Directed by Keenen Ivory Wayans

Written by Keenen Ivory Wayans, Shawn Wayans and Marlon Wayans

Starring Shawn Wayans, Marlon Wayans, Tracy Morgan, Kerry Washington, John Witherspoon and Chazz Palminteri

Classification: PG

Rating: **½

More than a half-century after Looney Toons director Chuck Jones dropped Baby-Faced Finster down the rabbit hole in Baby Buggy Bunny, the Wayans brothers resurrect the idea of a short-of-stature robber pretending he's an orphan in order to retrieve the loot in Little Man, a hit-and-miss domestic comedy with a tandem diamond theft caper to keep the action lively.

Many of the comic bits are set up very early (you just know the diamond is destined for the diaper) and there are a few too many momentum-sapping scenes. But Little Man will probably satisfy fans of the Wayans - Keenen Ivory (director, co-writer), Marlon and Shawn (co-writers) - whose previous credits include Scary Movie and White Chicks.

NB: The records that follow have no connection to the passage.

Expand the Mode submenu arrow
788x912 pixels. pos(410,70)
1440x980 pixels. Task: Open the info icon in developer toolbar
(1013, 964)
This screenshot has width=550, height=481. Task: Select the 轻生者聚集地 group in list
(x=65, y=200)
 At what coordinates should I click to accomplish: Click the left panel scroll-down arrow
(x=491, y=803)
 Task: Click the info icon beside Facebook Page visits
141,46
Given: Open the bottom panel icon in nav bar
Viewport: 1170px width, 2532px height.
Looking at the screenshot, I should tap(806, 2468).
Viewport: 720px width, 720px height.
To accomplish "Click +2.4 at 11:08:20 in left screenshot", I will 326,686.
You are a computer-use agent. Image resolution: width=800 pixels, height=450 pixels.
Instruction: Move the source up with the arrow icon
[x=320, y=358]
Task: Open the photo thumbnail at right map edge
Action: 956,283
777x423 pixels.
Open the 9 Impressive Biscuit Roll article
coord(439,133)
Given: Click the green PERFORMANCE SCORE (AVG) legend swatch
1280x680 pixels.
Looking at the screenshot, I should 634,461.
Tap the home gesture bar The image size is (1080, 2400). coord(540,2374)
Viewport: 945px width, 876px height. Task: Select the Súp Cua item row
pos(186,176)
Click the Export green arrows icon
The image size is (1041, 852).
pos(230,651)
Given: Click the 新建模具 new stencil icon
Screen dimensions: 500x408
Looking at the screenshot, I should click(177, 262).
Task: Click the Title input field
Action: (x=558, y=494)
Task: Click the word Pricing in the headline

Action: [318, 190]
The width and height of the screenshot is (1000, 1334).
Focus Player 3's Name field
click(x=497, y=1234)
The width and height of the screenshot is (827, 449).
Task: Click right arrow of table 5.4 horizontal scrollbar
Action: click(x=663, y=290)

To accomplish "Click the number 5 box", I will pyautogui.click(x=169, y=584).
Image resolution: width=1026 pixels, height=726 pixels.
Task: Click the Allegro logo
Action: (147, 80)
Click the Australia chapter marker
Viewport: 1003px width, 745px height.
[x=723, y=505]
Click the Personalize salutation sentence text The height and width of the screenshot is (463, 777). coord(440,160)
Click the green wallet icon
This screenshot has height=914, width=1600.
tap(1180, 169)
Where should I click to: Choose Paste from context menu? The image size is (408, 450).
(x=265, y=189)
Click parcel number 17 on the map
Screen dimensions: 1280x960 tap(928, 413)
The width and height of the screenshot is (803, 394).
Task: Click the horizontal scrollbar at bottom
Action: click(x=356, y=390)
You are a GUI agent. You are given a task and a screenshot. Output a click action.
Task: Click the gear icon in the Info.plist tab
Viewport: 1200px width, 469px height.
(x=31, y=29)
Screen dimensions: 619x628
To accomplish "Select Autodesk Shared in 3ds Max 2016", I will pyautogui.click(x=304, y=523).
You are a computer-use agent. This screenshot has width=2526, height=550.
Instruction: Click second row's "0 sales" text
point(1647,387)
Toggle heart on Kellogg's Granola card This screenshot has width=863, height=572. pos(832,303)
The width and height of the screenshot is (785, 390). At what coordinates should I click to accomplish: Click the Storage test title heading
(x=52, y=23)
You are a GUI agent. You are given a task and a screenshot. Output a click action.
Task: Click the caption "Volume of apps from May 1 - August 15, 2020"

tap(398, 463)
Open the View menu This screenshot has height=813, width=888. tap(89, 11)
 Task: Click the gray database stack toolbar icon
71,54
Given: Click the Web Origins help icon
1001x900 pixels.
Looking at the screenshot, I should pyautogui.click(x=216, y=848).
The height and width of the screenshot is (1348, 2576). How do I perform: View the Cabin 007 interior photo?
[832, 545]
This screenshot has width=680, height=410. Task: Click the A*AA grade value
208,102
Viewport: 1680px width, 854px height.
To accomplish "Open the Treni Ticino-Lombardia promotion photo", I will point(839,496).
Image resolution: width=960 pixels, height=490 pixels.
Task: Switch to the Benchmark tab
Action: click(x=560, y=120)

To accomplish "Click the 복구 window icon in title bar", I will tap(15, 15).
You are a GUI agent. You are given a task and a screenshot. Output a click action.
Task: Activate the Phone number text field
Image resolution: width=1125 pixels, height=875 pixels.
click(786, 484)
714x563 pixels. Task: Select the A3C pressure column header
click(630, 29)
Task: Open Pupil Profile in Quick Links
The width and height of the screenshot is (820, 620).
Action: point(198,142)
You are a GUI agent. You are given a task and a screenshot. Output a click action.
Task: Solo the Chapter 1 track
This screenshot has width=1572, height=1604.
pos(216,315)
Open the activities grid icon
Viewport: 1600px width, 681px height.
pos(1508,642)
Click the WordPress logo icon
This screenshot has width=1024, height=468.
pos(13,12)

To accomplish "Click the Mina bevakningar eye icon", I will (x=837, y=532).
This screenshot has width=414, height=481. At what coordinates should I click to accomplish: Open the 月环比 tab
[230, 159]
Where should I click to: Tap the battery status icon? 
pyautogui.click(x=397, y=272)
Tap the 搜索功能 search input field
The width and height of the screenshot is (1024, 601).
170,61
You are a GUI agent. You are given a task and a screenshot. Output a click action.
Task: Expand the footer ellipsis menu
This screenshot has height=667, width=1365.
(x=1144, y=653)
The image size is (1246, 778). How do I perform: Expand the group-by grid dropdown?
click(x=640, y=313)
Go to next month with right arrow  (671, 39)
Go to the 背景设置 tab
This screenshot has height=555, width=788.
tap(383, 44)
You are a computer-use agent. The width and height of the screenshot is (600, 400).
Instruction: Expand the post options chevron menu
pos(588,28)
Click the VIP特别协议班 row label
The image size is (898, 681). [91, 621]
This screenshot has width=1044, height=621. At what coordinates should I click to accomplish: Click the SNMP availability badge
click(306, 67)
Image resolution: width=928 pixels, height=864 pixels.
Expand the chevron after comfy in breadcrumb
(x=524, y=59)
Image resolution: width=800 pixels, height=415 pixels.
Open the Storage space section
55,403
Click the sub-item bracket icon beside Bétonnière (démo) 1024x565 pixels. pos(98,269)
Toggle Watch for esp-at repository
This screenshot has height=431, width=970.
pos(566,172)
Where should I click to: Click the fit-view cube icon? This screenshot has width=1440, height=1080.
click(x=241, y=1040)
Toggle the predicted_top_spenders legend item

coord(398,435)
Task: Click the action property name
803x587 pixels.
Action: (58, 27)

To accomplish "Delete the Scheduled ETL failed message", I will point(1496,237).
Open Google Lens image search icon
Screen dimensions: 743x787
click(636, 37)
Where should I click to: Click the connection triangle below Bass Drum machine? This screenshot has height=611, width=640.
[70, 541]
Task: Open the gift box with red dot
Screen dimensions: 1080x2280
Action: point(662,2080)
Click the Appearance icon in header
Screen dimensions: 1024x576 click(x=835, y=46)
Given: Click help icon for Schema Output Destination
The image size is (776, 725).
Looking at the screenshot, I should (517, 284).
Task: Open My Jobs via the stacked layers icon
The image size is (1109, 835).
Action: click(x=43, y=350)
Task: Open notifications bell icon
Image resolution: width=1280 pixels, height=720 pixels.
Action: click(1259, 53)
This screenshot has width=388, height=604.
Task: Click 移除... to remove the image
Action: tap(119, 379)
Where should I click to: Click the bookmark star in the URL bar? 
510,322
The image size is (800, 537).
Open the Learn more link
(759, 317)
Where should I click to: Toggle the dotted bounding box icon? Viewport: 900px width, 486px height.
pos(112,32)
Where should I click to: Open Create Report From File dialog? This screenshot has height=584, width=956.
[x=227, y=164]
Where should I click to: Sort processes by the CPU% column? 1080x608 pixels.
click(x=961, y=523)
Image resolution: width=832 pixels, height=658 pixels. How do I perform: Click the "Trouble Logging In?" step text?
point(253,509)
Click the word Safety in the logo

Calvin Sims, an itty-bitty two-bit criminal, is played by Marlon Wayans (the head) and a two-and-a-half-foot nine-year-old from Winnipeg named Linden Porco (body) with a support team of computer-generated imagery artists melding the performances together. It looks very convincing, and one can imagine the laughs during post-production when some of Wayans' highly expressive "facial" performances were fleshed out, so to speak, in the computer.

As the movie opens, Calvin is sprung from jail and is picked up by his hapless wannabe rapper sidekick Percy (Saturday Night Live alumnus Tracy Morgan). They drive directly to a jewellery store where they steal a large diamond for a stereotypical mob boss, Walken (Chazz Palminteri), who will pay them $100,000. It all goes according to plan - with Percy distracting a middle-aged saleswoman who happens to speak Ebonics - but the getaway car has been clamped by the police so the pair hide out in a convenience store.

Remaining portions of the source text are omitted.